START RECORDS SUPPLIED

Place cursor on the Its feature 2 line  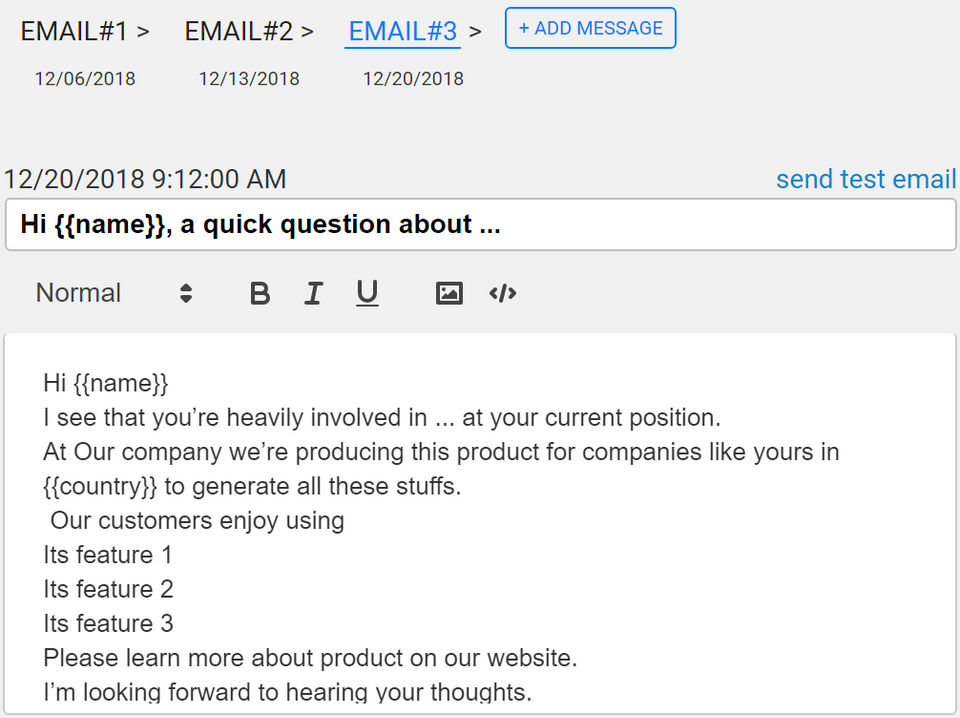108,589
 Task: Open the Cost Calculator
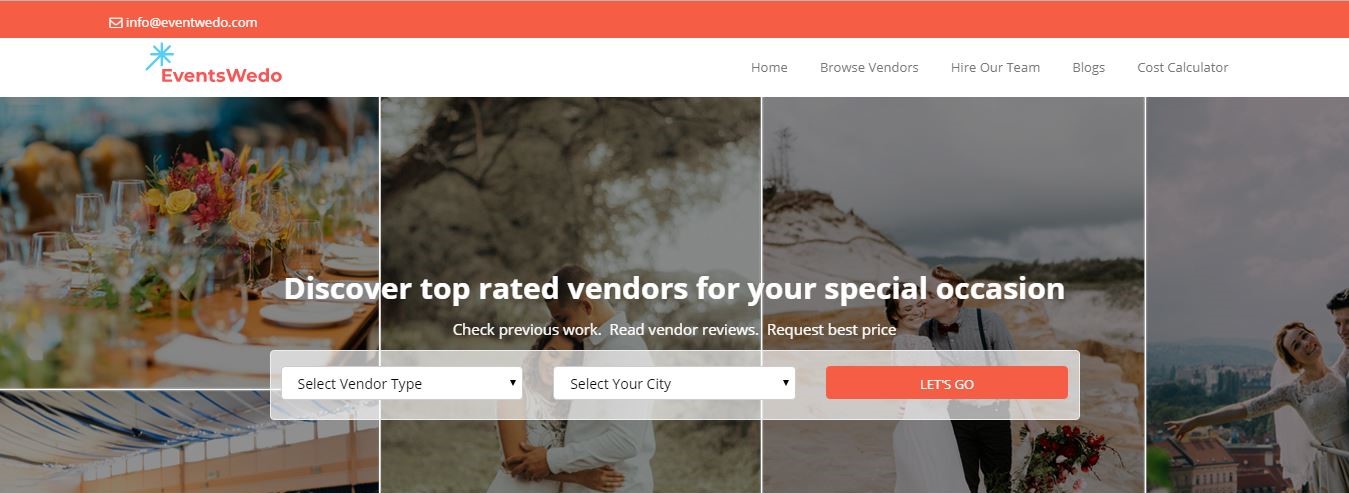(1182, 67)
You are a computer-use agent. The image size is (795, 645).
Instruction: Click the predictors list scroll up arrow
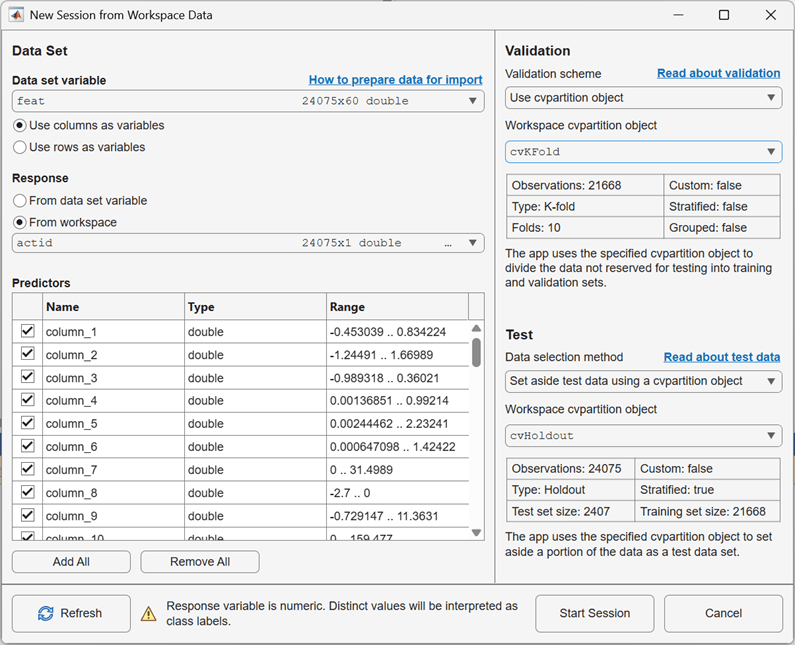tap(476, 328)
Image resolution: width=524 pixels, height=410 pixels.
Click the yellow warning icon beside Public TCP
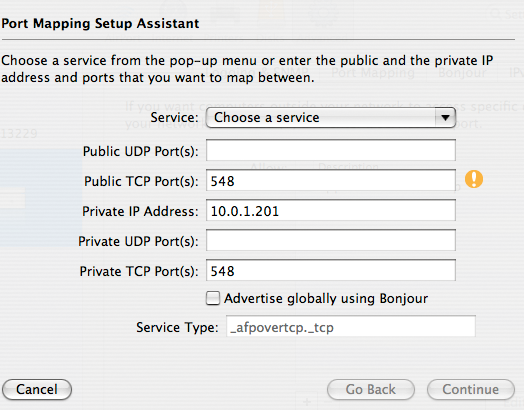474,179
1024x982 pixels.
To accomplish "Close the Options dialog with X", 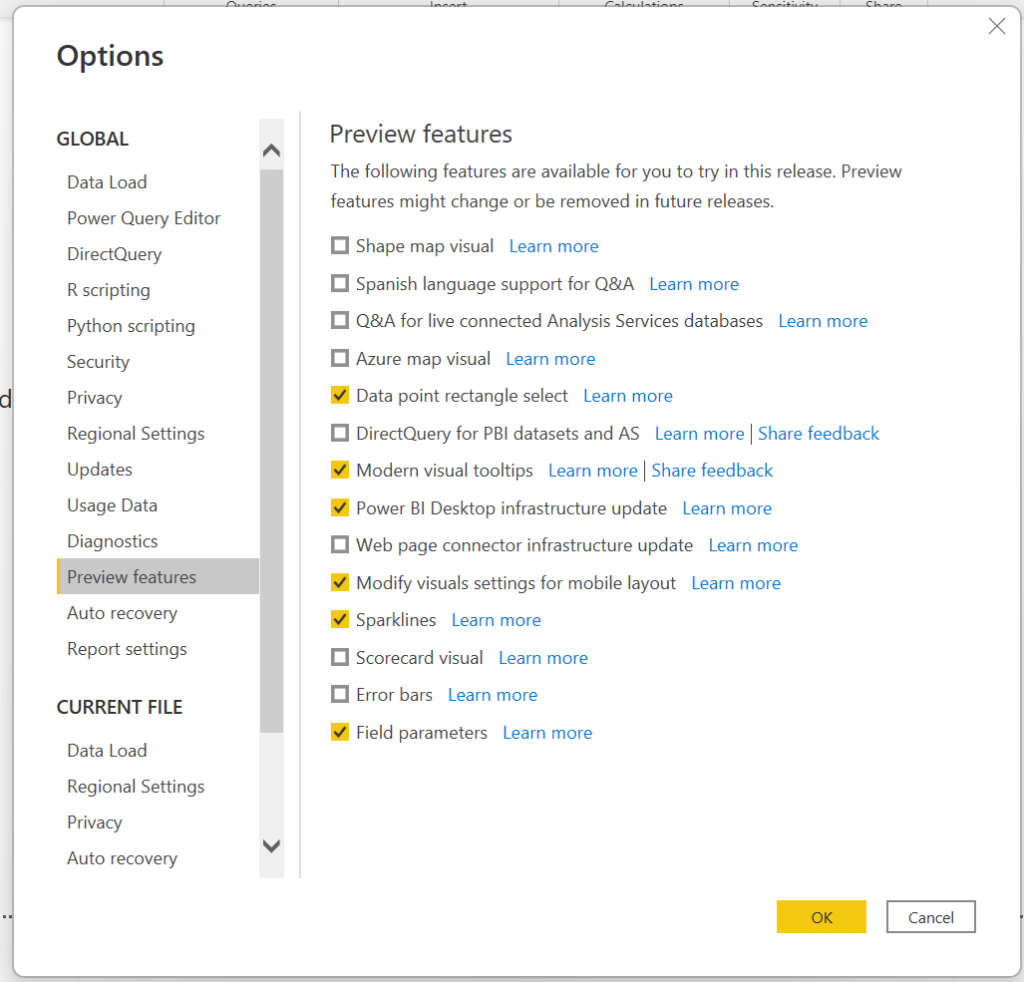I will click(x=996, y=27).
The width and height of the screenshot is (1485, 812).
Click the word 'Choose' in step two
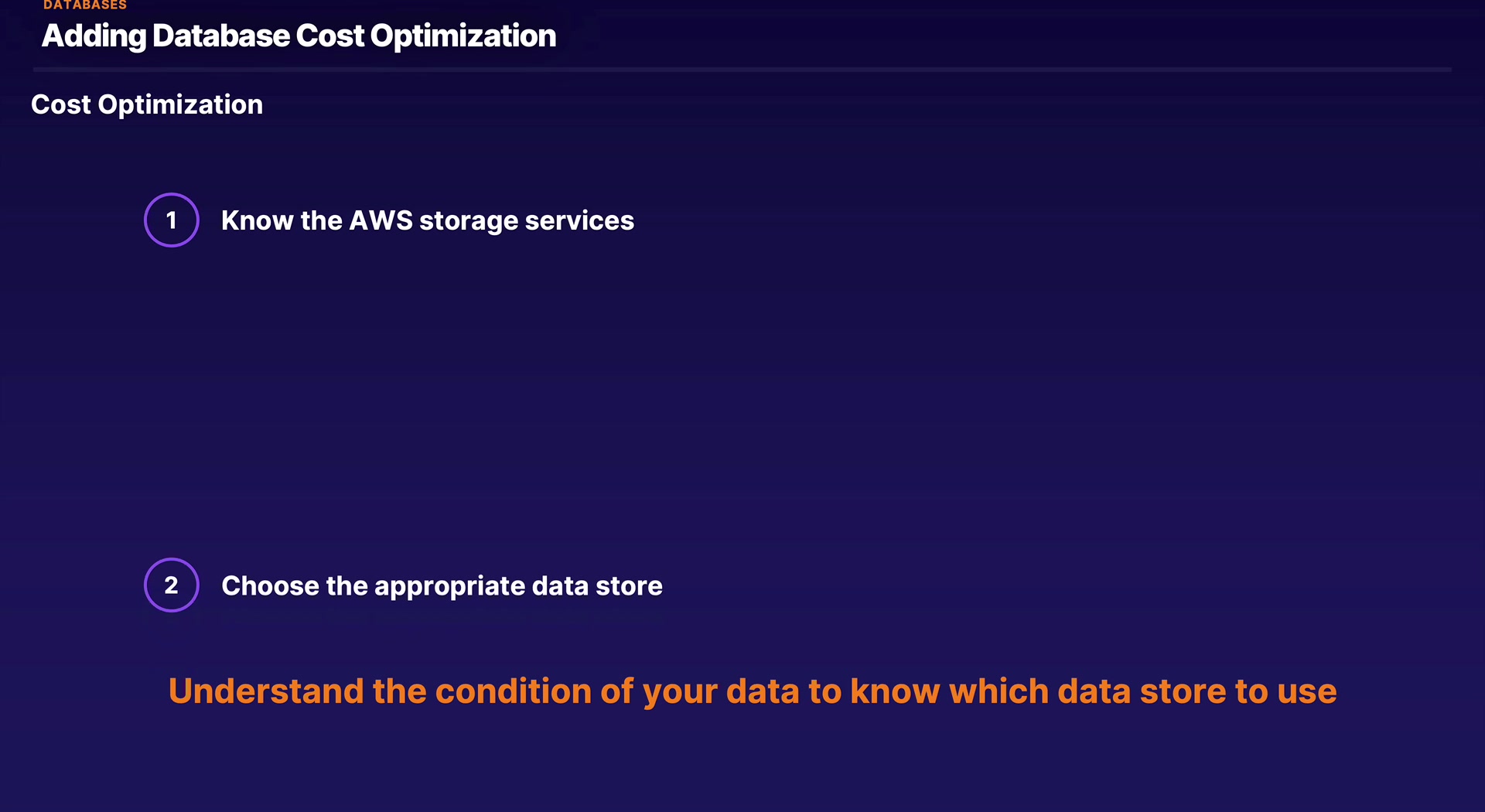pyautogui.click(x=270, y=586)
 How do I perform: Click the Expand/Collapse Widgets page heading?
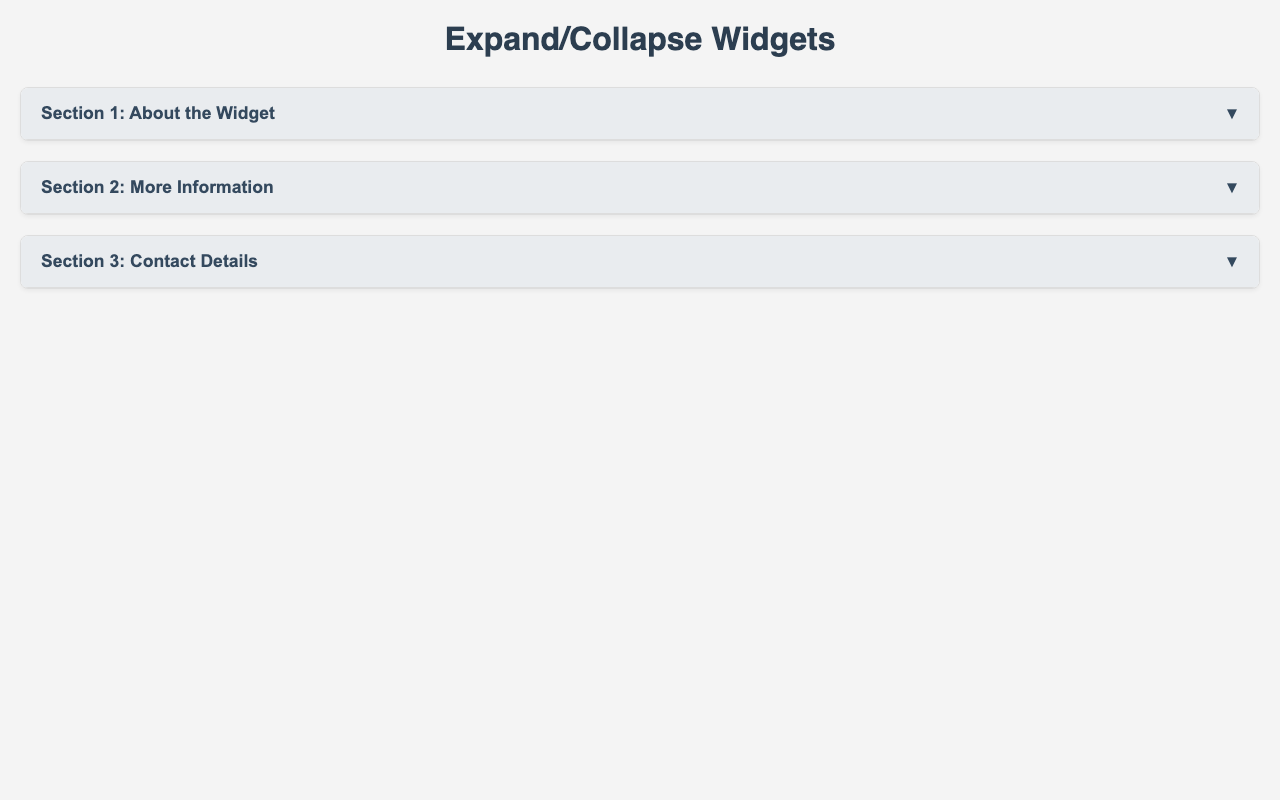pos(640,39)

END RECORDS SUPPLIED

▶ [EXERCISE DESCRIPTION]
When the word "height" shows up in a line of the entries, pull that line out.

▶ [TASK RESULT]
Image resolution: width=524 pixels, height=410 pixels.
The width and height of the screenshot is (1485, 812).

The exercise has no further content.